In the central and southern Zagros live the Bakhtiaris and the Lurs, two groups that speak Luri, a language closely related to Persian. Linguists have identified two Luri dialects: Lur Buzurg, which is spoken by the Bakhtiari, Kuhgiluyeh, and Mamasani tribes, and Lur Kuchik, which is spoken by the Lurs of Lorestan. Like the Persians, the Bakhtiaris and Lurs are Shia Muslims. Historically, each of the two groups was organized into several tribes. The tribal leaders or khans, especially those of the Bakhtiari tribes, were involved in national politics and were considered part of the prerevolutionary elite.

The Lurs (closely related to the Bakhtiaris) live in the Zagros to the northwest, west, and southeast of the Bakhtiaris.

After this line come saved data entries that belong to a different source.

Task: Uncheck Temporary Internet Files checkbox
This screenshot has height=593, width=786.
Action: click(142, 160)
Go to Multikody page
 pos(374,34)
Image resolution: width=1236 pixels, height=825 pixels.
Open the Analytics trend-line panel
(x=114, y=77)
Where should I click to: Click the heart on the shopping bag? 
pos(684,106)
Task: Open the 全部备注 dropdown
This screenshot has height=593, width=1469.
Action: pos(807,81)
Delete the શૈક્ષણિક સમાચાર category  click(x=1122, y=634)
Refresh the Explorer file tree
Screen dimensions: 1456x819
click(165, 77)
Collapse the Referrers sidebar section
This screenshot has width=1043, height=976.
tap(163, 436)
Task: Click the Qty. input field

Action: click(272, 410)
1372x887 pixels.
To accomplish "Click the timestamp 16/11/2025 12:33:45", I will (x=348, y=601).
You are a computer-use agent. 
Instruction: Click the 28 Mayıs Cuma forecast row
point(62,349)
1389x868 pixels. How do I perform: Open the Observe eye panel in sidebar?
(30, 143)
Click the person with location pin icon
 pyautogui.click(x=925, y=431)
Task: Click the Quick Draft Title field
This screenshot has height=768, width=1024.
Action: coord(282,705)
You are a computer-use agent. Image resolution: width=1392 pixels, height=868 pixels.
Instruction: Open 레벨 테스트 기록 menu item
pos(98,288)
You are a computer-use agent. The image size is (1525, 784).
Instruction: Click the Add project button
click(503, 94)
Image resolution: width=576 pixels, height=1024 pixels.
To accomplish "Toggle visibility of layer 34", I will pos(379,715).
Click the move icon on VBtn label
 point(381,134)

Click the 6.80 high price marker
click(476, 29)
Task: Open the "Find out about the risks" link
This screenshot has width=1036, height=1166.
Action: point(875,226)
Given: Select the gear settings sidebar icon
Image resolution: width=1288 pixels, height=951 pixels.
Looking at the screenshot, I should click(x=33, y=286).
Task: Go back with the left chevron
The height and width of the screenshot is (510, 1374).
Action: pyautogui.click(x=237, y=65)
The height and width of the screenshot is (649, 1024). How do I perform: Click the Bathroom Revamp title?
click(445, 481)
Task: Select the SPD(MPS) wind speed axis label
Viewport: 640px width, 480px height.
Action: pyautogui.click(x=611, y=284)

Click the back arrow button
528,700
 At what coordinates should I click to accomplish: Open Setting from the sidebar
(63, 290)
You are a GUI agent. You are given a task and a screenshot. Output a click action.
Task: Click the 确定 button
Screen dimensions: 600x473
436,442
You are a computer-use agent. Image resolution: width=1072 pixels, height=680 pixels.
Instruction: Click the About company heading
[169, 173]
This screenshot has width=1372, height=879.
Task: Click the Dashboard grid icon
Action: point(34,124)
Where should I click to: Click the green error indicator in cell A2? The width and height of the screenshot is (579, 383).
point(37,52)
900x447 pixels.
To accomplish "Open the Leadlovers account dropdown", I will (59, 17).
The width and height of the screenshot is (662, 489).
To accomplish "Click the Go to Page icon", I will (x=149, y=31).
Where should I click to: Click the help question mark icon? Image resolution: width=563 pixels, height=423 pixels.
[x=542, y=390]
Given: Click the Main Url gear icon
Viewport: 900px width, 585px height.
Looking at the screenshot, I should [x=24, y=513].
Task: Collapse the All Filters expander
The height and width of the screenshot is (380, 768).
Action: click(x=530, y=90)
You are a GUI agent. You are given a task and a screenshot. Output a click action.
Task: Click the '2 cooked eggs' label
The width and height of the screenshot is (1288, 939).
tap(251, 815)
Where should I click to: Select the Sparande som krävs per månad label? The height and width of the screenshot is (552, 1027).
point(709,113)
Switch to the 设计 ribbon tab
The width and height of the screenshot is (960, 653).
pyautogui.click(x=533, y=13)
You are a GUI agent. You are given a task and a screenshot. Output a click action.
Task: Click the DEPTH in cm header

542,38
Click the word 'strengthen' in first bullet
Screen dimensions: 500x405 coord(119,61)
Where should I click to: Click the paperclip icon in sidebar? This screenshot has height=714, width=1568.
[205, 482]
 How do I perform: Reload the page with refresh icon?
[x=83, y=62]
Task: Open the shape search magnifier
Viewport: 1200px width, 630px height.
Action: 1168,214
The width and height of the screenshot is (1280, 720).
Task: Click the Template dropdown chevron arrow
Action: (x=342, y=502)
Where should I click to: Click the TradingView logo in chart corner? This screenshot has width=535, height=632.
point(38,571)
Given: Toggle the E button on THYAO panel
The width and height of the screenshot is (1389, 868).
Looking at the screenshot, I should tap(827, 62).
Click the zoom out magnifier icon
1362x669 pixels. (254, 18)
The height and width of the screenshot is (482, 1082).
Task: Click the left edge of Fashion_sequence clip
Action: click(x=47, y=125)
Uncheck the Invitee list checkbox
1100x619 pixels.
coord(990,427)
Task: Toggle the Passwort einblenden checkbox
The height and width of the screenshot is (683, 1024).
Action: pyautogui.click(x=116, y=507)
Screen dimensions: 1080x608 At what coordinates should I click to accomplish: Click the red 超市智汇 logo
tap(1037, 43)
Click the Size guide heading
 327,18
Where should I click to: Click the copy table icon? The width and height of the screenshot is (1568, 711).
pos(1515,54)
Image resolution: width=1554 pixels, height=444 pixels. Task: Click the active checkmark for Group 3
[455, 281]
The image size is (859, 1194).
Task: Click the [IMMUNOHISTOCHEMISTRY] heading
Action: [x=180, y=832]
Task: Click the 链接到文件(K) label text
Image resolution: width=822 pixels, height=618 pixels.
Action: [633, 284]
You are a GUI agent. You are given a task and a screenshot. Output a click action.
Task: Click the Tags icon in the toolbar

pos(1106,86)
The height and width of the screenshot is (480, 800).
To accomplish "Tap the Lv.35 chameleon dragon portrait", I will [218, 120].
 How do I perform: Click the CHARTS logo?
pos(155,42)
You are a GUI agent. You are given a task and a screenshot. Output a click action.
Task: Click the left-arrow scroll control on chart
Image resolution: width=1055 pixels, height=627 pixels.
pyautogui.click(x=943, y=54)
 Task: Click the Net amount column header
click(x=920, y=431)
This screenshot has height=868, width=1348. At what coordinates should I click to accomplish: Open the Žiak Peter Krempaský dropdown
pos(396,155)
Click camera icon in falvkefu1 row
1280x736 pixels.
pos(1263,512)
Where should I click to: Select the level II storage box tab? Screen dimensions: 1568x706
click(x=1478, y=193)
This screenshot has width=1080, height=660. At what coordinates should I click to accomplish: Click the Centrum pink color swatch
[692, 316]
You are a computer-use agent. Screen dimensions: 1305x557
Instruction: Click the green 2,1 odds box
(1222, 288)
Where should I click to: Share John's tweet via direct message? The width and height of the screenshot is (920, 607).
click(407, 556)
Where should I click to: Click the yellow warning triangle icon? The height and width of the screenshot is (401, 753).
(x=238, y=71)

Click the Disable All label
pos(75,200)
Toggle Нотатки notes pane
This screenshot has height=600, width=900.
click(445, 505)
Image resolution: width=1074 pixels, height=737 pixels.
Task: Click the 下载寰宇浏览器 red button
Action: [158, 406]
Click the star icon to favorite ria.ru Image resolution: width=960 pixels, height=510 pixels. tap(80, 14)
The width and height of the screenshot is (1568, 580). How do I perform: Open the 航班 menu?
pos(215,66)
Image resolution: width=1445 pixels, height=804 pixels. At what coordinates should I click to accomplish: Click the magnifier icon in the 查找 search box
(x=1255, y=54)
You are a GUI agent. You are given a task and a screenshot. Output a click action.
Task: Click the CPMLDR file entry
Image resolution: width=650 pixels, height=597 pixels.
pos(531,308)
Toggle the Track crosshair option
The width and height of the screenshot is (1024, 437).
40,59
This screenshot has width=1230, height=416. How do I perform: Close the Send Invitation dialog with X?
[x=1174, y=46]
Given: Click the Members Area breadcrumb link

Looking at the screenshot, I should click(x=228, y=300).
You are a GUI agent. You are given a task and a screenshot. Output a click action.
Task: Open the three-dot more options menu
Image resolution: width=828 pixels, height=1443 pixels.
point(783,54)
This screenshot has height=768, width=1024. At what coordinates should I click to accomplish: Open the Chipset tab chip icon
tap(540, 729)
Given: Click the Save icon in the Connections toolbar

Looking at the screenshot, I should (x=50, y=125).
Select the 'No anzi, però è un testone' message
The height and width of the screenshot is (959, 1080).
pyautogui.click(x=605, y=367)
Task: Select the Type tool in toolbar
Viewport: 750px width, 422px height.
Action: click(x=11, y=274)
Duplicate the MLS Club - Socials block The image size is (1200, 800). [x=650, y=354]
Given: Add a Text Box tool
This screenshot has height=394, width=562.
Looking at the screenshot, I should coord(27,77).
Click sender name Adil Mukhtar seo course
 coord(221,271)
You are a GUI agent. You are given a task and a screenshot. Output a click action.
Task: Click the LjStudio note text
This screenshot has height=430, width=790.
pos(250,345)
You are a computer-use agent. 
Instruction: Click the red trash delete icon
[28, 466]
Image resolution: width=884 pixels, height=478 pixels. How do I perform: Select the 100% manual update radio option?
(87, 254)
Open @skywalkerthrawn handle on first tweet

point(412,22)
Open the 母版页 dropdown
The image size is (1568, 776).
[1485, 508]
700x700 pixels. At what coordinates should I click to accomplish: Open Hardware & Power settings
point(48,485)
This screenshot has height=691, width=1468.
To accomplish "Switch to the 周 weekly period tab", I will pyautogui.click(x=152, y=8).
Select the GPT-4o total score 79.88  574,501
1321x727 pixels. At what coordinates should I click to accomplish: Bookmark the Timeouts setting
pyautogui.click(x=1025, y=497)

There were about 500,000 Lurs in Iran in the mid-1980s. The Lurs were divided into two main groups, the Posht-e Kuhi and the Pish-e Kuhi. These two groups were subdivided into more than sixty tribes, the most important of which include the Boir Ahmadi, the Kuhgiluyeh, and the Mamasani. Historically, the Lurs have included an urban segment based in the town of Khorramabad, the provincial capital of Lorestan. Prior to 1900, however, the majority of Lurs were pastoral nomads.

Traditionally, they were considered among the fiercest of Iranian tribes and had acquired an unsavory reputation on account of their habit of preying on both Lur and non-Lur villages. During the 1920s and 1930s, the government of Reza Shah undertook several coercive campaigns to settle the nomadic Lurs. Following the abdication of Reza Shah in 1941, many of the recently settled tribes reverted to nomadism. Mohammad Reza Pahlavi's government attempted with some success through various economic development programs to encourage the remaining nomadic Lurs to settle. By 1986 a majority of all Lurs were settled in villages and small towns in the traditional Lur areas or had migrated to cities.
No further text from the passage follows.